EMI provides training materials for both professional responders and laymen, so not all of their publications are applicable to John Q public. I would recommend you start with the following:

  • Decision Making and Problem Solving. (134 pages) It’s pretty self explanatory, I think. I found this book very helpful in organizing my planning and being able to prioritize. Topics covered include the decision making process and styles, traits and ethics of good decision makers.
  • Effective Communication. (156 pages) This covers accurate communication, both oral and written, which is the single most important facet of operation and is always the weakest link in any operation. Messages are often garbled, lost, misunderstood, insulting, contradictory, mangled or badly presented (or all of the above), sometimes with disastrous effects. This manual teaches communication basics and ways to improve your communication and listening skills. Very easy to read- putting it into practice is hard work!
  • Leadership and Influence. (180 pages) This training manual starts with the concept “leader, know thyself”; know your own strengths, weaknesses, thought processes, and motivations. Topics include important leadership concepts, such as building trust, introducing change, and negotiating. It includes self-assessments, case studies, and activities. You should read the two manuals above before starting this one.
  • ICS 100. (about 84 pages) The Incident Command System (ICS) is a flexible organizational and operations framework that was developed by the United States Navy and modified to manage wildfire and then expanded to include all disaster management and Search and Rescue response. This has evolved into the National Incident Management System (NIMS), which was developed after 9 /11 and is now the national standard for disaster management. ICS can be modified to work for any group– even your own household. For a general history go to http://en.wikipedia.org/wiki/Incident_Command_System.

These manuals can all be downloaded from http://training.fema.gov/IS/ Click on the course list and scroll down until you find the listings for the above manuals.

Another useful resource can be found at http://www.cert-la.com/education/preparedness.htm. This is the website for the Los Angeles CERT. They have many downloadable documents on preparedness and disaster response. It is well worth your time to visit this site.

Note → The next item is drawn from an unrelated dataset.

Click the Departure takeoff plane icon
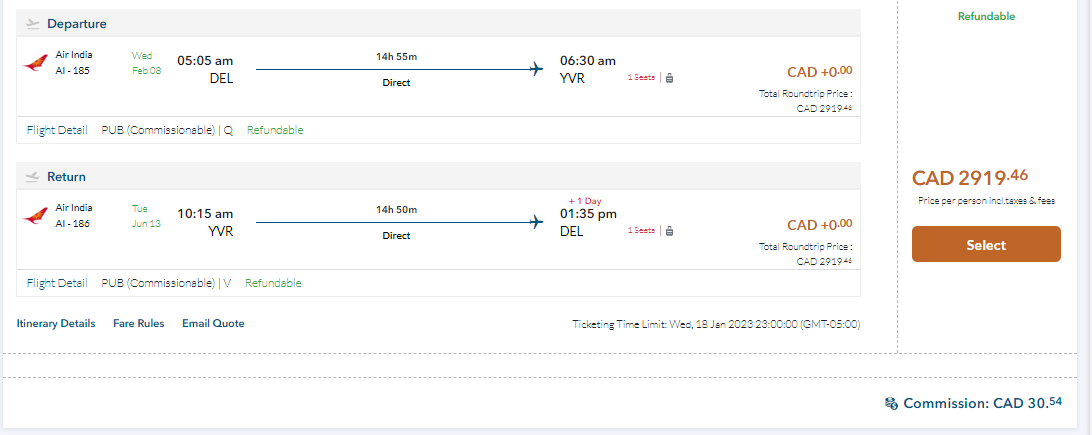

I would suggest you make hard copies. There are better than 1500 pages of information available. I’d go to a local copy shop rather than use my home printer. Request double-sided copies, since it reduces paper use, cost, and bulk on the bookshelf. I watch for binders and folders at the thrift stores, which are much cheaper than buying new, and label each one.

Now that you’ve downloaded the files, printed everything out, and studied every word, the hard part begins– putting it all into practice. Don’t be discouraged, if things don’t immediately fall into place. Skills have to be developed by and adapted to the individual. Results must be constantly sized-up and new habits formed. It will come as you learn to recognize what theory or concept fits where and how it applies to real life.